I work at whatever sample rate the stuff comes in at for the reasons I said before. I’m not a fan of going through a bunch of converters to come right back into the box. I think it sounds way better to just stay in the box.

That said, when I’m tracking, I always track at 96kHz. I — there are people I respect greatly who are sitting in the front row whose fully in on 192. I haven’t been lucky enough, I guess, to work in situations — like, when I go track, it’s not always my own rig, and older TDM rigs are not fairly stable at 192 with lots of tracks, and it’s difficult, and especially pre-Pro Tools 10 with the Disc Caching.

So generally, I work at 96. I think 44.1, 16-bit for a stereo mix is generally pretty good, but you can do much better than that.

Right, but what I’m saying is to find someone to make the record sound the way you want, you need to find somebody who has already made a record sound the way you like, and that’s really the only way to do it. You need to go through kind of current big bang catalogs, and say, “Oh, that one sounds awesome to me,” and then just see who worked on it, and then see if they’re available, or if they do — if they’re still mixing.

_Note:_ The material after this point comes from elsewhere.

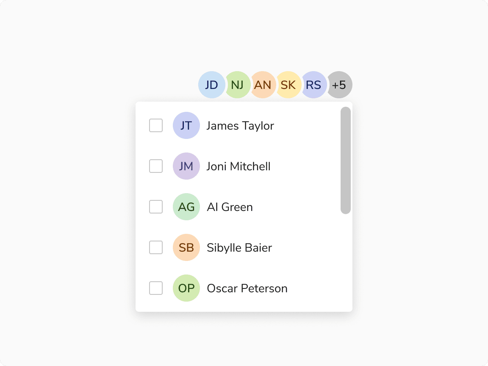Select the NJ avatar badge
This screenshot has width=488, height=366.
tap(238, 85)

It’s tough. Like, here’s something that for me was an absolute revelation. I did a two day seminar that Al Schmitt was teaching at Capitol recording and mixing a big band, and he said “I do not use EQ and I do not use compression,” and you think, “well, okay, that has to be an exaggeration,” and then you go and watch him do it, and he does not use EQ, and he does not use compression.

When he mixes, there is one compressor on the mix and one EQ on the mix, and that’s it. There are not EQs, no compressors.

So the two main things, and this would just be stuff to try and communicate to whoever is mixing for you, especially with big band stuff, I would say the first, most important thing, is the balance. If the balance isn’t right, then it’s going to sound wrong to you, and that’s the same with every mix. The balance is way more important than the sound.

The other thing especially that I noticed that weekend on the big band stuff is — and it’s true, and I’ve carried this over to all of my other mixes — there are maybe three or four things in a mix that actually matter in terms of what they sound like.

Now, Al Schmitt, when he mixes a big band, it’s the acoustic bass. That’s number one.

If there is a vocalist, that’s number one, and then the bass becomes number two, and if there’s a piano, the piano is usually number three.

When he was putting up microphones, and everyone is just kind of warming up, I hear the drum mics, and I’m thinking, “Man, I would be diving for the EQ. This is a little bit dark, and I don’t know, I don’t know.”

And then, the band hits the first downbeat of the first chart, and I literally laughed out loud along with almost everybody else in the room, because it sounds like a record, and the reason is because the upright bass is loud and sounds awesome, and everything else is just balanced perfectly.

So for that type of record, I would say it’s about finding out what’s really important in the arrangement, and then getting the balance right, but in terms of who to do it, you just have to do what we all do, and just study the records you like, and get those names, and that’s yet another thing that drives me crazy is the lack of credits in the digital age, but they can be found. You can find out who made a record, you just have to work at it a little bit.